Beyond Lock 19 lies the towering ruins of the Pumphouse. In an ironic nod to the past, 'Siren Sounds' stands silent sentinel over the slumbering locks of the Third Welland Canal. Chipped and worn by time, its walls lie permanently stained by decades of mold and mildew, while the wooden sluice gate stands fast against the darkness inside.
Sitting several stories above the base of the canal, the Pumphouse itself is but a shadow of its former glory. Its windows are bricked over, it's doors cemented shut, and vandals have spray-painted every inch within their reach. Only a single access door remains, it's solid steel secured by both key and combination, protected by a second gated door, itself padlocked against intruders.
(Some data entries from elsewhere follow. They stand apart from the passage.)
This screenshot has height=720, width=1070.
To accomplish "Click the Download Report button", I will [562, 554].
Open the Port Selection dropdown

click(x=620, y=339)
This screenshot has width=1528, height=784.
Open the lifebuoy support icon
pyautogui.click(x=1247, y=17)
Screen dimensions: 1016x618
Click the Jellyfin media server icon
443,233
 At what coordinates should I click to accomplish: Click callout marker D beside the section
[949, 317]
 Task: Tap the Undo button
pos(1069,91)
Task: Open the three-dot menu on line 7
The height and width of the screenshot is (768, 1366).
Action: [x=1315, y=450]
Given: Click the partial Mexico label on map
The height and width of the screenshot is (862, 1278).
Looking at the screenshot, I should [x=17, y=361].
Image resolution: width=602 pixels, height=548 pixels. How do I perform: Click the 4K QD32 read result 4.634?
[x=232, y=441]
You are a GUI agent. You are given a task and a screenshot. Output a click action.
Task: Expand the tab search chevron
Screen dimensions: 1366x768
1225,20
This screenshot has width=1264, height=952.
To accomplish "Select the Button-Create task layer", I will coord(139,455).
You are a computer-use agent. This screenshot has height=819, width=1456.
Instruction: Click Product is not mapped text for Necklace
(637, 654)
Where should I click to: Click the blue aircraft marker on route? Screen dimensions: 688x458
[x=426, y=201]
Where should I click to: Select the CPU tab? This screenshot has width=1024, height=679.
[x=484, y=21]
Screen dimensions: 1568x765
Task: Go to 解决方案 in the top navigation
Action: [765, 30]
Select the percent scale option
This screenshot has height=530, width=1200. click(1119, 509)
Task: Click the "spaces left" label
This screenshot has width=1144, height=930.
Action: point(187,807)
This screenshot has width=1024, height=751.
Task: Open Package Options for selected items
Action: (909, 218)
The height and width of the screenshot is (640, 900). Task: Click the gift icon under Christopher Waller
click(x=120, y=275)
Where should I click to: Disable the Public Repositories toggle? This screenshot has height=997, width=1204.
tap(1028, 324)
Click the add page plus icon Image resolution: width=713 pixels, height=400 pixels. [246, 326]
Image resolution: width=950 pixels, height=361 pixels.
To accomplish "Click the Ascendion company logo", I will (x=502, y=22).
Intimidating, well-intentioned, and - on this day, at least - susceptible only to the hand that reaches out . . . and finds it all unlocked.
Inside, the Pumphouse retains little of its original equipment, but what remains provides an interesting glimpse into history. In one corner lies a floor-mounted winch, still connected to the wooden sluice-gates far below.
Not far away, a motorized system sits atop the two spillways, dirty and rusted for sure, but not entirely neglected. High atop it all, an antique series of pulleys and chains hang from the ceiling, wanting only a shot of oil and a strong hand to return them to life.
Now, step back outside and take temporary solace in the sunshine. Having traveled from end-to-end, from the ruined beauty of Lock 12 to the unlocked interior of the Pumphouse, it is now time to descend into one of the canal's best kept secrets. Well off the beaten path, far below the Seaway Haulage Road, lies the ruins of the Grant Trunk Railway tunnel.
713 feet long, 16 feet wide, and 18 feet high, the tunnel once carried trains from one side of the canal to the other, sending them under those very same boats from which came their cargo. Abandoned in 1915, the tunnel has been buttressed against the crushing weight of the canal itself, yet it remains a cold and damp, perpetually dark, and prone to flights of imagination.
Stepping into the tunnel is like stepping into another world, especially once you make the first turn into total darkness. Old railways ties, slick and slippery from years of dampness and decay, provide an uncertain footing. As you stumble carefully along, the temperature drops rapidly, so cold you can see your breath and literally watch as your body heat escapes into the air. Above you, water drips from the ceiling, forming a curtain of rain that slowly freezes itself into a wall of icy stalactites over the course of the winter. What's more, those who brave the long, dark journey do so only to find their progress abruptly halted by a a few feet of mud and water.
With its tragic history of 2 men killed just 100 yards from the tunnel during a 1903 railway accident, and an even more morbid tale to follow -- multiple graves from the St. Peters Church graveyard not moved, but left to be quite literally washed away when the Pondage reservoir above was created in 1923 -- it's no wonder that these conditions prompt visitors to see ghosts in the mist and orbs in the water-laden air. For this reason, the GTR is far more commonly known as the BGT, or Blue Ghost Tunnel.